France : un rabatteur présumé du pédocriminel Jeffrey Epstein, retrouvé mort chez lui
Daniel Siad, recruteur de mannequins et rabatteur présumé d'Epstein a été retrouvé mort à Paris..
Daniel Siad, un homme de 52 ans, a été retrouvé mort dans son domicile à Colombes, une commune située dans la banlieue ouest de Paris, le lundi 21 juillet 2026. Il était connu pour être un rabatteur présumé, c'est-à-dire une personne qui recrute ou facilite la mise en relation de jeunes femmes avec des individus dans un but souvent illégal ou immoral. Dans ce cas, il est accusé d'avoir travaillé pour Jeffrey Epstein, un milliardaire américain condamné en 2008 pour proxénétisme et trafic sexuel de mineures. Siad était visé par plusieurs plaintes pour viols en France, mais il niait ces accusations. Une enquête a été ouverte pour déterminer les causes exactes de sa mort, qui n'a pas encore été officiellement qualifiée de meurtre ou de suicide. Les autorités n'ont pas communiqué d'informations supplémentaires sur les circonstances de sa disparition.
Daniel Siad était décrit comme un recruteur de mannequins et un intermédiaire pour Jeffrey Epstein en France. Son rôle présumé consistait à identifier et à approcher de jeunes femmes, souvent mineures, pour les mettre en contact avec Epstein ou son réseau. Ces activités, si elles sont confirmées, s'inscriraient dans un système de trafic d'êtres humains et d'exploitation sexuelle, des crimes graves punis par la loi française. Siad faisait l'objet d'une enquête spécifique menée par l'Office central pour la répression de la traite des êtres humains (OCRTEH), une unité spécialisée de la police judiciaire française. Ce type d'enquête vise à démanteler des réseaux organisés, souvent liés à la prostitution forcée ou à l'exploitation sexuelle. Siad avait déjà été ciblé par des plaintes déposées en France, mais aucune condamnation n'était encore prononcée contre lui au moment de sa mort.

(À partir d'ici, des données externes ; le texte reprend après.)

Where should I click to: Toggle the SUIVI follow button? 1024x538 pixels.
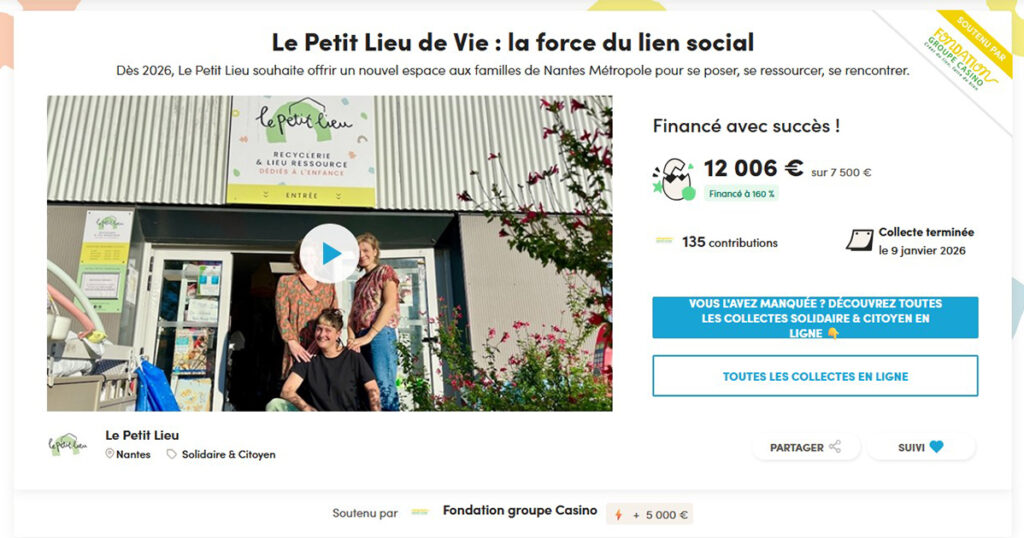click(921, 447)
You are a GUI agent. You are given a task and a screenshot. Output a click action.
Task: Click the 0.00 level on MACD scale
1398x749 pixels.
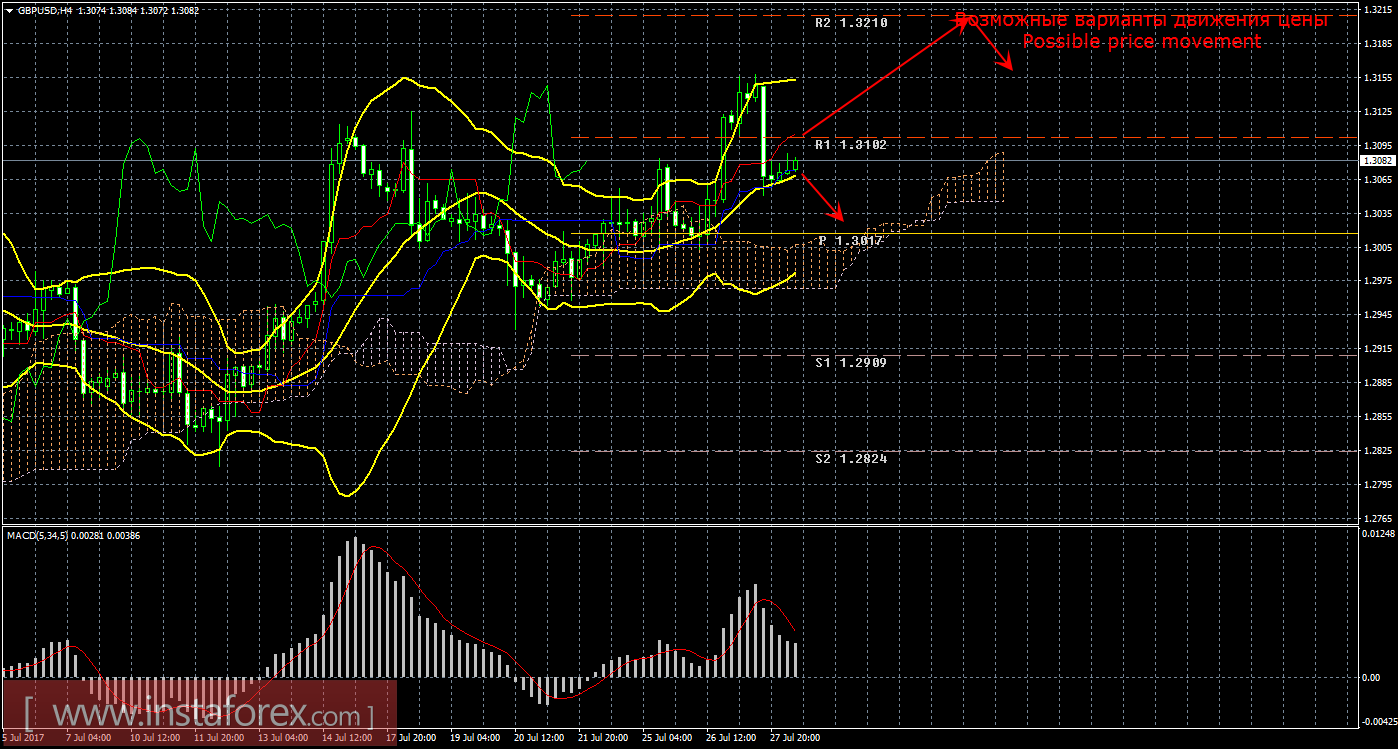coord(1373,677)
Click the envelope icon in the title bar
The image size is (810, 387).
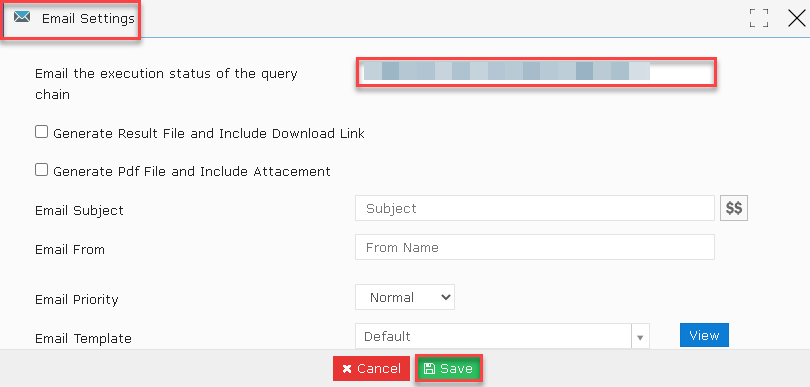pos(22,17)
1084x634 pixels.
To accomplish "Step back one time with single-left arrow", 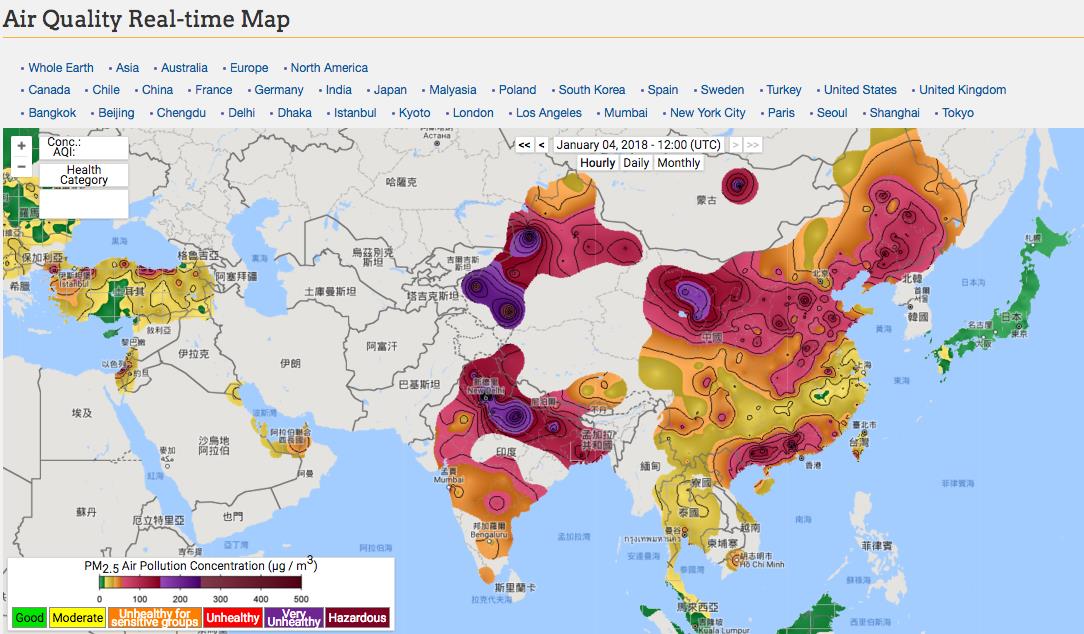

L'affaire survient dans un contexte où la France renforce ses dispositifs de lutte contre les violences sexuelles et le trafic d'êtres humains. L'OCRTEH, qui enquête sur Siad, est une branche de la police judiciaire française créée pour traiter spécifiquement ces crimes. En 2024, la France a adopté une loi renforçant la répression des violences sexuelles sur mineurs, avec des peines pouvant aller jusqu'à 20 ans de prison pour les crimes les plus graves. Siad était visé par des plaintes pour viols, un terme juridique désignant des relations sexuelles imposées sans consentement. En France, le consentement d'une personne mineure de moins de 15 ans est considéré comme inexistant par la loi, ce qui aggrave les peines encourues. L'enquête ouverte après sa mort vise à établir si des tiers sont impliqués dans sa disparition ou s'il s'agit d'un acte isolé.
Jeffrey Epstein, décédé en 2019 dans sa cellule aux États-Unis, était une figure centrale d'un réseau international de trafic sexuel impliquant des mineures. Condamné en 2008 pour proxénétisme, il avait bénéficié d'un arrangement judiciaire controversé lui évitant une peine plus lourde. Son réseau s'étendait dans plusieurs pays, dont la France, où des intermédiaires comme Siad auraient joué un rôle clé pour recruter des victimes. L'affaire Epstein a révélé l'ampleur des réseaux de *pédocriminalité*, un terme désignant les crimes sexuels commis sur des enfants. En 2019, après sa mort, de nouvelles enquêtes ont été lancées aux États-Unis et en Europe pour identifier ses complices et victimes. En France, l'enquête sur Siad s'inscrit dans ce cadre international, avec une collaboration possible entre les autorités françaises et américaines.